WORK TASK: Reproduce the records starting at the line that contains "You are a computer-use agent. The" and running to the last line, exactly and in full.

(Records contained in a dataset)
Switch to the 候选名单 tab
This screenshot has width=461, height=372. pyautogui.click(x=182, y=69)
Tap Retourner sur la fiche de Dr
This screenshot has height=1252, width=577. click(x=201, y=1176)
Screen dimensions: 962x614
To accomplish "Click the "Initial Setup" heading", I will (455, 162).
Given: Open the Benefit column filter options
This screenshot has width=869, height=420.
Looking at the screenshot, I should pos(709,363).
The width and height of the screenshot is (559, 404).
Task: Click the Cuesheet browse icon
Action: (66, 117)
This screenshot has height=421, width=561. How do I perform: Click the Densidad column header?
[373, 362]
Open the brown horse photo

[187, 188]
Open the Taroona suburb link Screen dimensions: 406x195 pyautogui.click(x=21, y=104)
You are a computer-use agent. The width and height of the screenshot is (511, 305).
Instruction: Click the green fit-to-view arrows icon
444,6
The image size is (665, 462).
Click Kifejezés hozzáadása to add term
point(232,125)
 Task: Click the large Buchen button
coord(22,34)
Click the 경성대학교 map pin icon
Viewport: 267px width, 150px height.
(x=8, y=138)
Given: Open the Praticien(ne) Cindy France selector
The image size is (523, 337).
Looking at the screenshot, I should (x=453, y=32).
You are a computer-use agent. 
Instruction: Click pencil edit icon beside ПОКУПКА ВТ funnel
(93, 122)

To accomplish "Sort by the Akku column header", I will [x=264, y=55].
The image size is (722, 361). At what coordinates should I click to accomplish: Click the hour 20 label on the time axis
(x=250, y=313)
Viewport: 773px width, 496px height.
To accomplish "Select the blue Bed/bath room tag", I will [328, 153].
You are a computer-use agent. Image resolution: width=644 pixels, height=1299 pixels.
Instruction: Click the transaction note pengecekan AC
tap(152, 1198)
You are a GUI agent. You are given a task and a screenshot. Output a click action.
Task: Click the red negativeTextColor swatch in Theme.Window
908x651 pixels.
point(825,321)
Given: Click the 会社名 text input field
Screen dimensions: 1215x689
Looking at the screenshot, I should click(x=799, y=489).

YOUR SOLUTION:
You are a computer-use agent. The width and height of the screenshot is (511, 305).
Instruction: Click the green fit-to-view arrows icon
444,6
The image size is (665, 462).
Click Kifejezés hozzáadása to add term
point(232,125)
 Task: Click the large Buchen button
coord(22,34)
Click the 경성대학교 map pin icon
Viewport: 267px width, 150px height.
(x=8, y=138)
Given: Open the Praticien(ne) Cindy France selector
The image size is (523, 337).
Looking at the screenshot, I should (x=453, y=32).
You are a computer-use agent. 
Instruction: Click pencil edit icon beside ПОКУПКА ВТ funnel
(93, 122)

To accomplish "Sort by the Akku column header", I will [x=264, y=55].
The image size is (722, 361). At what coordinates should I click to accomplish: Click the hour 20 label on the time axis
(x=250, y=313)
Viewport: 773px width, 496px height.
To accomplish "Select the blue Bed/bath room tag", I will [328, 153].
You are a computer-use agent. Image resolution: width=644 pixels, height=1299 pixels.
Instruction: Click the transaction note pengecekan AC
tap(152, 1198)
You are a GUI agent. You are given a task and a screenshot. Output a click action.
Task: Click the red negativeTextColor swatch in Theme.Window
908x651 pixels.
point(825,321)
Given: Click the 会社名 text input field
Screen dimensions: 1215x689
Looking at the screenshot, I should click(x=799, y=489).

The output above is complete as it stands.